A José Antonio Cayuelas
El
mal tiene todos los rostros. Nuestro temor proviene no de su
existencia, sino de la posibilida de que haya sobrevivido a cualquier
catástrofe. No busques al diablo. El mal es sencillo y banal
como sostenía la filósofa Hannah Arendt.
Gusta
de gentes sencillas y anónimas para alcanzar logros mayores.

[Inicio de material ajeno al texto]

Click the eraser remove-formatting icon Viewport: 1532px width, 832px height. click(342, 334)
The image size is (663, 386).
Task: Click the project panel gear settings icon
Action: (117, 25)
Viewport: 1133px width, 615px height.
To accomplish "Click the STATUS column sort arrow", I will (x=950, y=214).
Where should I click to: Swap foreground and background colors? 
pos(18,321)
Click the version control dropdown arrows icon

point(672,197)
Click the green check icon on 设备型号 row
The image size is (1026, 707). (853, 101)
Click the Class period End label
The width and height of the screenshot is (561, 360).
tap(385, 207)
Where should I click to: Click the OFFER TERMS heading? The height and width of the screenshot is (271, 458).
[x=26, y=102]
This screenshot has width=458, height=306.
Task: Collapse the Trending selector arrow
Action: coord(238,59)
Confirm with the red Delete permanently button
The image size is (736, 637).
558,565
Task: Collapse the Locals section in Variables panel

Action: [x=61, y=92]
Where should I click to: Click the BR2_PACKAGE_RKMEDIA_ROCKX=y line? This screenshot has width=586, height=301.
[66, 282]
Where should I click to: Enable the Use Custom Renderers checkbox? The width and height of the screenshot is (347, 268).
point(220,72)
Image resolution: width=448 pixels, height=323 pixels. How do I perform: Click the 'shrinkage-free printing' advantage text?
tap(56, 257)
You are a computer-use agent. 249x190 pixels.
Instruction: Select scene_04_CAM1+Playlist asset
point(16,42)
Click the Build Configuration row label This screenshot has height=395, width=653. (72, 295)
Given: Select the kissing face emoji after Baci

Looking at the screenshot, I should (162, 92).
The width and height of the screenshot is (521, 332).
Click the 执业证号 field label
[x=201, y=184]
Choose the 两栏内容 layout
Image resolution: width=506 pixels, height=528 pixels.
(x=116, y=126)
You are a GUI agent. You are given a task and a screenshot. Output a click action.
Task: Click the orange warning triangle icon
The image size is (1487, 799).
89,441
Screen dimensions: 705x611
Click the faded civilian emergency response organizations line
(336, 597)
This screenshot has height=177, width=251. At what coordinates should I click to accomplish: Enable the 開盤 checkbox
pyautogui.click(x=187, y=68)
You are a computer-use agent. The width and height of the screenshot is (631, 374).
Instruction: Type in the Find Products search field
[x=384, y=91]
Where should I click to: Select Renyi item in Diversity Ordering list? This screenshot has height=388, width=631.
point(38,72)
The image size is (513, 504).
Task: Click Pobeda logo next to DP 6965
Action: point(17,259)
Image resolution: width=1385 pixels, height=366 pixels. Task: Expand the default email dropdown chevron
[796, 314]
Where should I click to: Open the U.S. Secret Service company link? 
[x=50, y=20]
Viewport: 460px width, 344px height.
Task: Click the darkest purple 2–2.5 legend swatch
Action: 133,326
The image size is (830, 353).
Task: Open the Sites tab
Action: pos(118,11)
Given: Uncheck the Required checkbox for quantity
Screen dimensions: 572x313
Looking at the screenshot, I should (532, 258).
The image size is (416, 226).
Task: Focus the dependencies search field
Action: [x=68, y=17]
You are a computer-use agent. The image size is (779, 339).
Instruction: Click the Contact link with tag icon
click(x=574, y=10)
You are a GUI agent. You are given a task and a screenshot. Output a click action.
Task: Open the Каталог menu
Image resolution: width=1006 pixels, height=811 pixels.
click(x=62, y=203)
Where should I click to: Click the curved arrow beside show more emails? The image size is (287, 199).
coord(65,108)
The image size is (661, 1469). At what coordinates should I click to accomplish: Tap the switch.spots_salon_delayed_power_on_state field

La película de El exorcista es un diáologo severo con
un espectador que no quiere creer, pero que no puede apartar la
mirada de ese misterio sacrílego que contagia a los seres
indefensos. Los espacios de las calles, unas escaleras por donde se
precipitan las sombras, la habitación de una niña, un
claro de luz bajo una farola son lugares previstos para que el mal
habite por siempre. Los niños miran a través de otros ojos, los terribles, los suicidas.
El
exorcismo no es el alivio, sino el trance previo a la muerte para que
otros se salven durante un tiempo. ¿Quién te aguarda
hoy tras esta puerta? ¿Quién te observa cuando dejas la
cuchara dentro del recipiente? ¿Quién esribe sobre tu
piel mientras duermes pacíficamente y las plazas se quedan
vacías? El hedor es invisible y todo lo que más deseas
es sospechoso de padecer los síntomas frenéticos de una
herida silenciosa. La mano que aprietas puede ser la mano que estira
la soga. No eres el pájaro que aguarda la libertad desde su
rama, sino el esclavo de una vida que se consume lentamente mientras
los ojos del mal vigilan cada una de tus acciones. Escucha, mira y
calla. Aún no has averiguado quién soy.